Marquette students are invited to participate in a community initiative that envisions our Avenues West neighborhood preserved, enhanced and transformed. If we as a student body accept the invitation to help foster and grow Avenues West, we need to instill changes in the ways we talk about and act within our neighborhood.
On Sept. 30, University President Michael Lovell addressed Marquette’s participation in the Near West Side Partners’ initiative called Promoting Assets and Reducing Crime (PARC). Near West Side’s mission states its intent is “to revitalize and sustain the Near West Side as a thriving business and residential corridor, through collaborative efforts to promote economic development, improved housing, unified neighborhood identity and branding and greater safety for residents and businesses.” Lovell explained that campus involvement will focus on what Marquette can do for itself in this initiative and what Marquette can do that will extend beyond our physical campus.
Since its beginning, an underlying goal of the university has always been to foster community beyond campus boundaries. Jesuit institutions are recognized for rooting themselves in low income, low opportunity neighborhoods in hope of nurturing the community in a variety of ways. Marquette is no exception.
As a Jesuit institution, we do an arguably good job “stepping into lowly places,” as St. Ignatius once wrote. We dedicate time outside of our academics to the lives and service of others. Service in and around the city of Milwaukee is of great value and priority to the student body, and every day students are serving in our neighborhood. However, the conversations we have at our service sites cannot stop after we step out of the experience for the day and are back on campus.
As students of Marquette, we need to change the rhetoric we have for our neighborhood. It is likely we have been guilty of portraying this community as divided. It starts before freshman year, when we figure out Marquette is a relatively safe campus, but the residential, commercial areas immediately surrounding the university are not. We are warned that we need to be careful because issues of crime and safety are common, which can instill reasonable fear in any student or university affiliate.

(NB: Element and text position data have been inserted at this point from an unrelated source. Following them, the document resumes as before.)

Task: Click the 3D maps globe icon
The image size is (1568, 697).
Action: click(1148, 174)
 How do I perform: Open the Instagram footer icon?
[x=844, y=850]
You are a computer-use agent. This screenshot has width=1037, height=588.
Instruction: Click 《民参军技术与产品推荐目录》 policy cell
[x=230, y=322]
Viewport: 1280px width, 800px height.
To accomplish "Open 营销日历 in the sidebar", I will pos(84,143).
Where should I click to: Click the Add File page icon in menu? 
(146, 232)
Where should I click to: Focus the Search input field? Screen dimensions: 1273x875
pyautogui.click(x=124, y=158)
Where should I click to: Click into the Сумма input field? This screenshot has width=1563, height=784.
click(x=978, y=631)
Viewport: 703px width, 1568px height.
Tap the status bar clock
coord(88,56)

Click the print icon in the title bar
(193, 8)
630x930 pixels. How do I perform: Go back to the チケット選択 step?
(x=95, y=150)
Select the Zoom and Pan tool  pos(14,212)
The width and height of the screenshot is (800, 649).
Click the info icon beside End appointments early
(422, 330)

It continues as upperclassmen, when someone shares that they live in a house past 20th Street, to which peers instantly ask, “Is it safe?” or say “Hasn’t someone been shot there?” These statements acknowledge the bad things that happen on and around campus, but simultaneously turn our neighborhood into “us” and “them,” rather than “we.”
Intentionally or not, the student body has created a nearly visible line that “cannot be crossed,” unless we’re headed home or spending a few hours at credible service learning sites that have been serving in the neighborhood for some period of time. And in some cases, we have created this boundary with good reason. The reality is that our neighborhood isn’t the best neighborhood.
Given that most of what we hear about our surrounding community is negative, there’s no wonder to why we don’t immediately see it for its hope and potential. Because our perception of Avenues West is negative, we may unintentionally seek out its negative realities. Perception will influence interaction. This is true of us in our neighborhood, so it is our responsibility to be mindful of how we interact with each other.
Avenues West has the potential to be the Milwaukee neighborhood people drive to rather than drive through, but if it is not perceived or portrayed in a way that illustrates it as a community capable of growth and prospect, the transformation will be much more challenging. It is up to us as Marquette students to change the rhetoric and interaction with our neighborhood, Avenues West.